Jobke Wentzel, Eric Velleman, Thea van der Geest · 2016 · Proceedings of the 13th International Web for All Conference (W4A) · doi:10.1145/2899475.2899496

Summary

This paper from the University of Twente and The Accessibility Foundation (Netherlands) presents the rationale and methodology for developing accessibility guidelines specifically for wearable technology — a domain where no dedicated accessibility standards existed at the time. The authors argue that wearables offer significant potential for people with disabilities because they are hands-free, body-worn, and support multimodal input/output (touch, gesture, voice, vibration, temperature, sound), but this potential is only realized if accessibility is designed in from the start rather than added as an afterthought. The paper highlights how traditional assistive devices suffer from three drawbacks that wearables could address: they are too bulky and numerous to carry, they can be stigmatizing (e.g., bright yellow infrared obstacle detectors that beep loudly), and they are inflexible regarding technology updates. However, existing accessibility guidelines like WCAG focus on web content, and while mobile developer guidelines exist for iOS and Android, there is no equivalent for wearable devices like smart glasses or smartwatches. The authors note that accessibility features on consumer wearables like Google Glass and Apple Watch often appear bolted on rather than integrated as core design considerations, and app developers frequently fail to leverage accessibility features built into wearable operating systems.

Key findings

The project methodology combines a literature review, developer interviews, a multi-round Delphi study with both developers and people with disabilities, and retrospective testing against actual accessible wearable applications (including smart glasses for wayfinding aimed at visually impaired people).
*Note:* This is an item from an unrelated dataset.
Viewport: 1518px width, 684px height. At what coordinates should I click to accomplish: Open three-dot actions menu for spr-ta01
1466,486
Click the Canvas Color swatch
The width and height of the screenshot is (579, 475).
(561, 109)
Four preliminary design principles emerged: (1) Use multimodal presentation of information so users with different abilities can access content in their preferred way. (2) Use multimodal interaction so users can interact with systems following individual preferences and needs. (3) Provide relevant feedback on user behavior and system actions, including confirmation, status updates, and error notifications. (4) Adaptation of settings (input/output modalities, feedback intensity) should be contextual — based on location, task, and user preferences — with the system being self-learning to optimize automated adaptive settings. The paper also identifies a layered accessibility challenge: wearable devices, their operating systems, their companion mobile apps or websites, and third-party applications all need to support accessibility independently, and a gap at any layer can break the chain.

Relevance

This work addresses the important and still-developing field of wearable accessibility at a formative stage. As wearables become more embedded in daily life — from health monitoring to workplace productivity to navigation — their inaccessibility risks deepening the digital divide for people with disabilities. The paper's framing of wearables as potential replacements for stigmatizing assistive devices is particularly compelling: a pair of smart glasses that provides navigation cues is far less conspicuous than a traditional obstacle detection device. For accessibility practitioners, the four preliminary principles around multimodal presentation, multimodal interaction, feedback, and contextual adaptation provide a useful starting framework applicable beyond wearables to any emerging technology platform. The observation that accessibility must span the entire ecosystem — device, OS, companion app, and third-party apps — remains a systemic challenge in wearable accessibility today.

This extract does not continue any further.